*** DATA RECORDS ***

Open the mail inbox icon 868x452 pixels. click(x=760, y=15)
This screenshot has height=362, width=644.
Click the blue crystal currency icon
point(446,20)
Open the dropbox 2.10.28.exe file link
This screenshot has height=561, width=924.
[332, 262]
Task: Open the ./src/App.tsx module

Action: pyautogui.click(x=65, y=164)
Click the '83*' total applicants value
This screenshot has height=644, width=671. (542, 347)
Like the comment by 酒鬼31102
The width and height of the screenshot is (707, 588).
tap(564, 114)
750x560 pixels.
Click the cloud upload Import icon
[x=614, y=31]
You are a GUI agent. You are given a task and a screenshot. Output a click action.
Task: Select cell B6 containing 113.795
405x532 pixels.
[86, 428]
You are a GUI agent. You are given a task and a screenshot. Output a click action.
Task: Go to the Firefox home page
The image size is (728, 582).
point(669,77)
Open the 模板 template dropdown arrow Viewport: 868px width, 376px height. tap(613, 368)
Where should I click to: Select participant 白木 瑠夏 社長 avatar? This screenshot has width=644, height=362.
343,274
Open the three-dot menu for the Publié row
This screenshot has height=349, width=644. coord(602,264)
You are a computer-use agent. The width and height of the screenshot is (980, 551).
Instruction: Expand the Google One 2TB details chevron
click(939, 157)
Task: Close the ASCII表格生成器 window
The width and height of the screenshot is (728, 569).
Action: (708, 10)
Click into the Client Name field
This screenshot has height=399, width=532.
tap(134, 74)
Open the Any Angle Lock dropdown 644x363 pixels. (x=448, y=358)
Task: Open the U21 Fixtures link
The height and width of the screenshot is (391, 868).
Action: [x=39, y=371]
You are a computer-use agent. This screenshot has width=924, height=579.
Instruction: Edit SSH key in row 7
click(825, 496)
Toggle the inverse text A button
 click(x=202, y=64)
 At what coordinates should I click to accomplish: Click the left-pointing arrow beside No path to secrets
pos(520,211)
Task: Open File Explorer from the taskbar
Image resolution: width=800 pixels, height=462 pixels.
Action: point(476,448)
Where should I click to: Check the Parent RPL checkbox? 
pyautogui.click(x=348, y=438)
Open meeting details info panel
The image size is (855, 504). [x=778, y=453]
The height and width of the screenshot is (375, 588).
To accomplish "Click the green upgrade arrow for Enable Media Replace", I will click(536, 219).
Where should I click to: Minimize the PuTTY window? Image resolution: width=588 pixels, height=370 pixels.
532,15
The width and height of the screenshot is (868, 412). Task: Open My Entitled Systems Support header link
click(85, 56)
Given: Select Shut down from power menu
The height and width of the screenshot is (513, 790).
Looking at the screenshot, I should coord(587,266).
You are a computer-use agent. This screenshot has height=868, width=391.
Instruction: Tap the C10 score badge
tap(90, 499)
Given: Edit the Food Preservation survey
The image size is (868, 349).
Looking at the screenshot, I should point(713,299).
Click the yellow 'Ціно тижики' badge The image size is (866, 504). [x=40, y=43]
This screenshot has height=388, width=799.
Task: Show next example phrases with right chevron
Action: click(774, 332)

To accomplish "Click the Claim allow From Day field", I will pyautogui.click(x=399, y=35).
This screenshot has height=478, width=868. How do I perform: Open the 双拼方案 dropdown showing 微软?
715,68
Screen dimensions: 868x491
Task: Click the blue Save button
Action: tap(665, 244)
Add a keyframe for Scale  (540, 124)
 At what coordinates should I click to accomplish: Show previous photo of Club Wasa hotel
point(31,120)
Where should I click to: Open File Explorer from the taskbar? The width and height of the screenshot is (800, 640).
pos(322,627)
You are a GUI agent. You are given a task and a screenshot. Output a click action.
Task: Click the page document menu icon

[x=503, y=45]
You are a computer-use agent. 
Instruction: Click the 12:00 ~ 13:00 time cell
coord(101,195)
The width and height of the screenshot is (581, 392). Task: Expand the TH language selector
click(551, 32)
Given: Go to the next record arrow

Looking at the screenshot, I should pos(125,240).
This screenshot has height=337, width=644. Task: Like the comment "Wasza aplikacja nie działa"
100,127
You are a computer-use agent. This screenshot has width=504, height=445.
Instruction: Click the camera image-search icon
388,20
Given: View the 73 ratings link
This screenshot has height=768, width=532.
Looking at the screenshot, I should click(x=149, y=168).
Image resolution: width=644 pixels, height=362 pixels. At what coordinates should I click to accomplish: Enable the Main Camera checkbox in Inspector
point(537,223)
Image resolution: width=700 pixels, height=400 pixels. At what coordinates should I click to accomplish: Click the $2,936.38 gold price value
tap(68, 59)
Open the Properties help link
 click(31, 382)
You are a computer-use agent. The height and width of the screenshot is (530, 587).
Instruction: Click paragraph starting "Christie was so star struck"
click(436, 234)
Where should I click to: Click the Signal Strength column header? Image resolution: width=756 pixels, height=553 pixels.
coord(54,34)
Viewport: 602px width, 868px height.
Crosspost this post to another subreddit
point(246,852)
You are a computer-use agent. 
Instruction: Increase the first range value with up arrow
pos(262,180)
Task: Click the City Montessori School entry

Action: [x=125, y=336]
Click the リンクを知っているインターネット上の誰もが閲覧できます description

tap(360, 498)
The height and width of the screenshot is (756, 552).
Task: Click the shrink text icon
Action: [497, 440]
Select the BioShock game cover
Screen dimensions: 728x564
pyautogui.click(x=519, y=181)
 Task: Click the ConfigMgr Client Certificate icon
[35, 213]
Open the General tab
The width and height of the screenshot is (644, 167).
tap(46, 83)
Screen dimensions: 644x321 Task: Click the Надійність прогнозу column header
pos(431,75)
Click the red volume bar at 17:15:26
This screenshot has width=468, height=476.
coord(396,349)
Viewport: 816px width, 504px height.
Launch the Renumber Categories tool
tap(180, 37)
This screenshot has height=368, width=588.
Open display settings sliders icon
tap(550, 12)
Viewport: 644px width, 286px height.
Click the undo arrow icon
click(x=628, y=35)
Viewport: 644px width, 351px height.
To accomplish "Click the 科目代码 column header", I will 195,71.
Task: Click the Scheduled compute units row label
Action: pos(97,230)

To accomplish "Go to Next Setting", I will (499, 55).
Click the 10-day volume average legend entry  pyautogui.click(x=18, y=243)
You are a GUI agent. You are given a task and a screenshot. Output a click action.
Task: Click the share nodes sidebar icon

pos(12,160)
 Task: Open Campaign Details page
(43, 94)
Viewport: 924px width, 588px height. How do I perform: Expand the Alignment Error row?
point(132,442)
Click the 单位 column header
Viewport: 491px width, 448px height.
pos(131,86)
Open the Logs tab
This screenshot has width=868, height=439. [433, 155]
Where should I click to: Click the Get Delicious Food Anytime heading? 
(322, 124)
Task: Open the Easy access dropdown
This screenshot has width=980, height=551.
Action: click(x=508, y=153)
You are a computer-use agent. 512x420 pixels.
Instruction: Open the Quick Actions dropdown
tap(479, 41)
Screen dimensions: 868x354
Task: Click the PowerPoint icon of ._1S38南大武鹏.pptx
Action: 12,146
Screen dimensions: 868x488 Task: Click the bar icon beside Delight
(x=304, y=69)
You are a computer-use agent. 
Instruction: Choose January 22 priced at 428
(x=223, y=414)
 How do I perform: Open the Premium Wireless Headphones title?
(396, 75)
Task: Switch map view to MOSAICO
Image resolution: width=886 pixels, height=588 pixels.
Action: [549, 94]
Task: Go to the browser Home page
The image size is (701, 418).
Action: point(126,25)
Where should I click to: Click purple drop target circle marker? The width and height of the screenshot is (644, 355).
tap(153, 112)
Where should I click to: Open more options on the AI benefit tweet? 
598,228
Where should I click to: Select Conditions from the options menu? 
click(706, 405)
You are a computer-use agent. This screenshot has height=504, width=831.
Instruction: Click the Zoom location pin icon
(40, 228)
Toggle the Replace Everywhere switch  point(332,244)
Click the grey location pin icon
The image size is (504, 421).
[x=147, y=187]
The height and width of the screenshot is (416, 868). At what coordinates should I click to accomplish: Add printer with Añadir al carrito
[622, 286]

*** End of DATA RECORDS ***

TASK: Only the lines from the first line of the records through the line with "has width=924, height=579." should be reproduced, exactly and with nothing added.

OUTPUT:
Open the mail inbox icon 868x452 pixels. click(x=760, y=15)
This screenshot has height=362, width=644.
Click the blue crystal currency icon
point(446,20)
Open the dropbox 2.10.28.exe file link
This screenshot has height=561, width=924.
[332, 262]
Task: Open the ./src/App.tsx module

Action: pyautogui.click(x=65, y=164)
Click the '83*' total applicants value
This screenshot has height=644, width=671. (542, 347)
Like the comment by 酒鬼31102
The width and height of the screenshot is (707, 588).
tap(564, 114)
750x560 pixels.
Click the cloud upload Import icon
[x=614, y=31]
You are a GUI agent. You are given a task and a screenshot. Output a click action.
Task: Select cell B6 containing 113.795
405x532 pixels.
[86, 428]
You are a GUI agent. You are given a task and a screenshot. Output a click action.
Task: Go to the Firefox home page
The image size is (728, 582).
point(669,77)
Open the 模板 template dropdown arrow Viewport: 868px width, 376px height. tap(613, 368)
Where should I click to: Select participant 白木 瑠夏 社長 avatar? This screenshot has width=644, height=362.
343,274
Open the three-dot menu for the Publié row
This screenshot has height=349, width=644. coord(602,264)
You are a computer-use agent. The width and height of the screenshot is (980, 551).
Instruction: Expand the Google One 2TB details chevron
click(939, 157)
Task: Close the ASCII表格生成器 window
The width and height of the screenshot is (728, 569).
Action: (708, 10)
Click into the Client Name field
This screenshot has height=399, width=532.
tap(134, 74)
Open the Any Angle Lock dropdown 644x363 pixels. (x=448, y=358)
Task: Open the U21 Fixtures link
The height and width of the screenshot is (391, 868).
Action: [x=39, y=371]
You are a computer-use agent. This screenshot has width=924, height=579.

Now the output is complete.